3Il y a, au départ, une irréductibilité et une radicalité de l’épreuve que chacun fait de sa propre vie, face à laquelle on ne peut prendre distance. Cette épreuve, fondamentalement affective, est celle de la vie et de ses forces. Les rôles sont, plus qu’un support à cet éprouvé, l’une de ses conditions, et permettent d’actualiser la puissance que la vie a de se vivre. Encore faut-il que la manière dont l’individu habite son rôle et la manière dont les déterminations sociales permettent à la subjectivité radicale de chacun d’advenir, autorisent une pratique vivante du rôle par l’individu, une pratique qui respecte et fasse fructifier « les pouvoirs de la vie » (chap.2).
4Quel est le statut de cette “vie” ? Les individus partagent un même pouvoir d’être un soi vivant, mais l’actualisent différemment. Gély, avec Henry, refuse que l’expérience vécue des individus soit subordonnée à une vie supérieure, comme c’est le cas dans une approche romantique (p.60). En ce sens, il semble bien plutôt que la “vie” puisse être comprise comme un type de rapport au monde particulier, pourvu d’une certaine teneur, d’une certaine coloration, d’une certaine intensité. Car c’est bien de cela qu’il s’agit selon l’A. : une pratique vivante des rôles doit nous permettre d’épaissir notre expérience du monde. Avec Henry, « on peut appeler culture ce processus par lequel la vie en chacun de nous cherche à intensifier et par là même à connecter ses propres pouvoirs. La culture est une action de la vie sur elle-même, un agir des individus vivants centré sur l’intensification des forces de la vie » (p.95).
5L’A. affine la distinction entre une manière de vivre les rôles qui permet cette intensification et une manière qui conduit à la perte de leur sens vivant, et occasionne finalement une diminution de la puissance d’agir des individus.
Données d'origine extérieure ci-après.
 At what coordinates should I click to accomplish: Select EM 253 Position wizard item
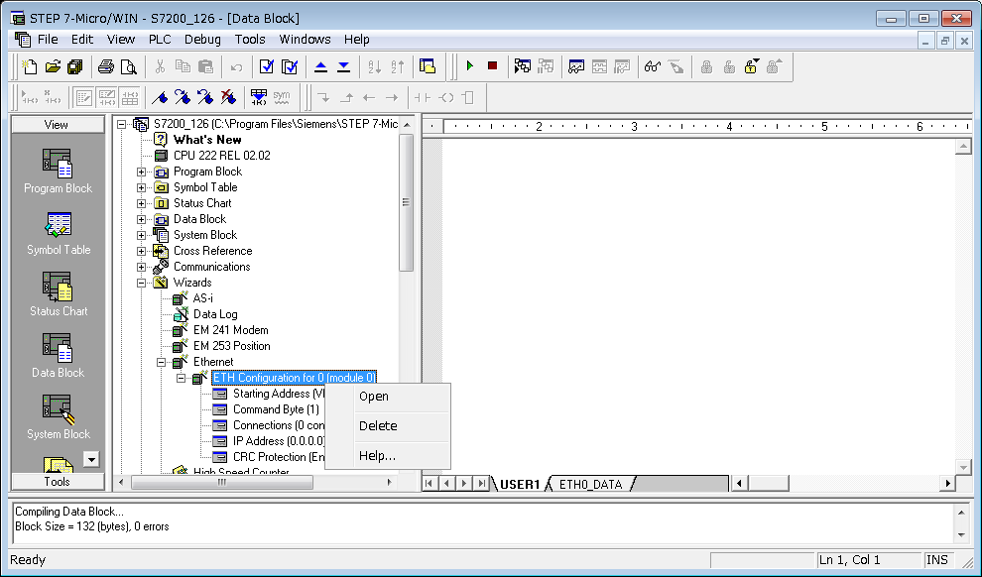coord(230,346)
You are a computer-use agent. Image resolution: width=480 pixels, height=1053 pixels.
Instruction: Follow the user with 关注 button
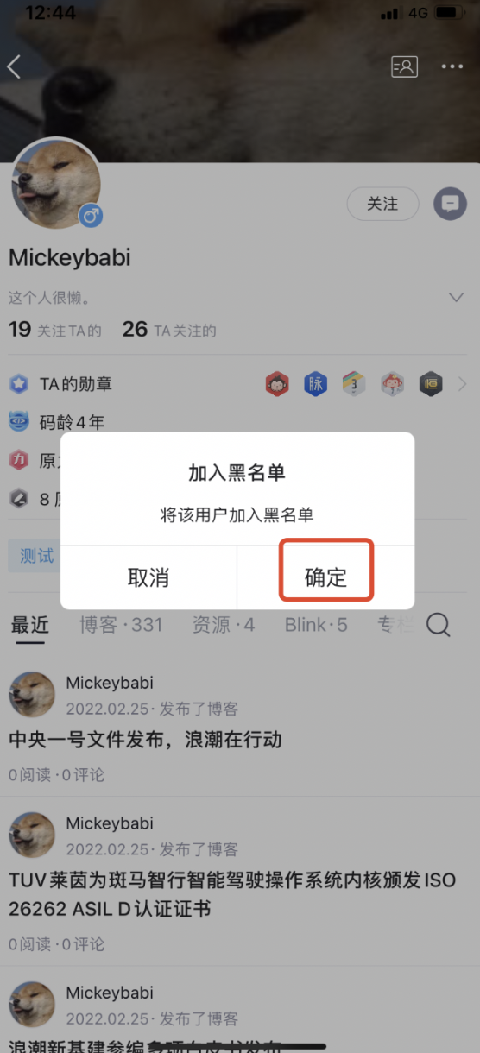coord(382,204)
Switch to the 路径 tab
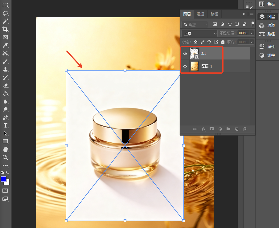The image size is (279, 228). pyautogui.click(x=214, y=14)
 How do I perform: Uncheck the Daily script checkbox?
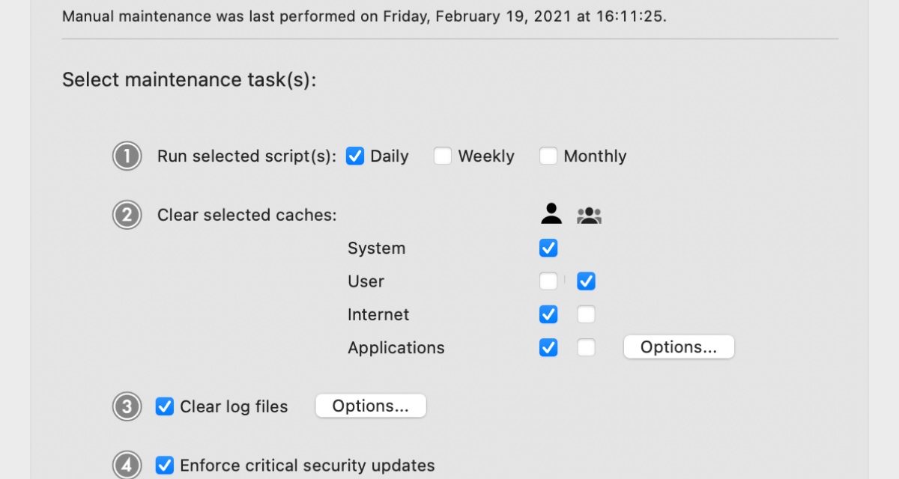coord(355,156)
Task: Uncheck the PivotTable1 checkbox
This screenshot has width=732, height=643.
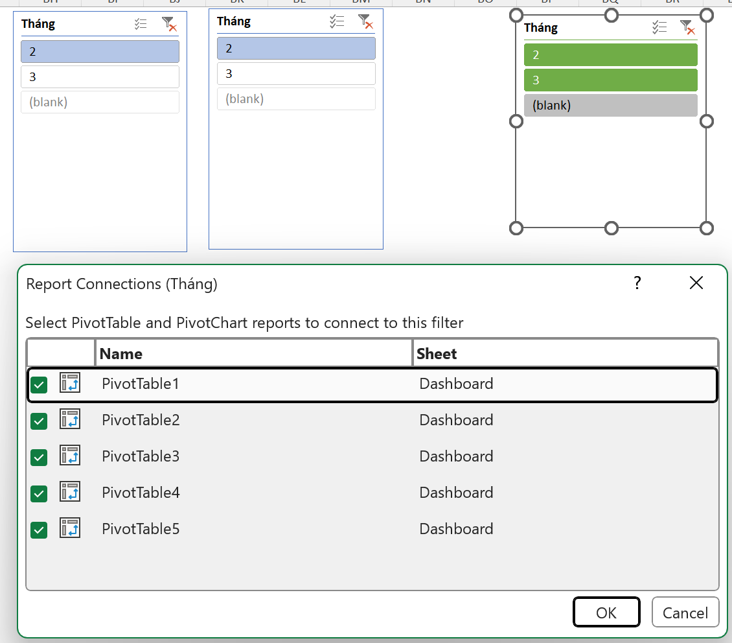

On retrouve la conception henryienne de la barbarie : elle qualifie le fait qu’une énergie vitale soit non employée, incapable de s’exprimer dans des activités et des rôles hyperfonctionnalisés. Sur un versant plus clinique, Gély indique à plusieurs reprises que cette atrophie de la vie, cette désingularisation de nos besoins et éprouvés peuvent se traduire paradoxalement par une hyperactivité boulimique. Comme le disait Henry, « La subjectivité vide de l’Occident est une subjectivité avide : elle ne tient pas en place » (Henry cité par Gély, p. 110).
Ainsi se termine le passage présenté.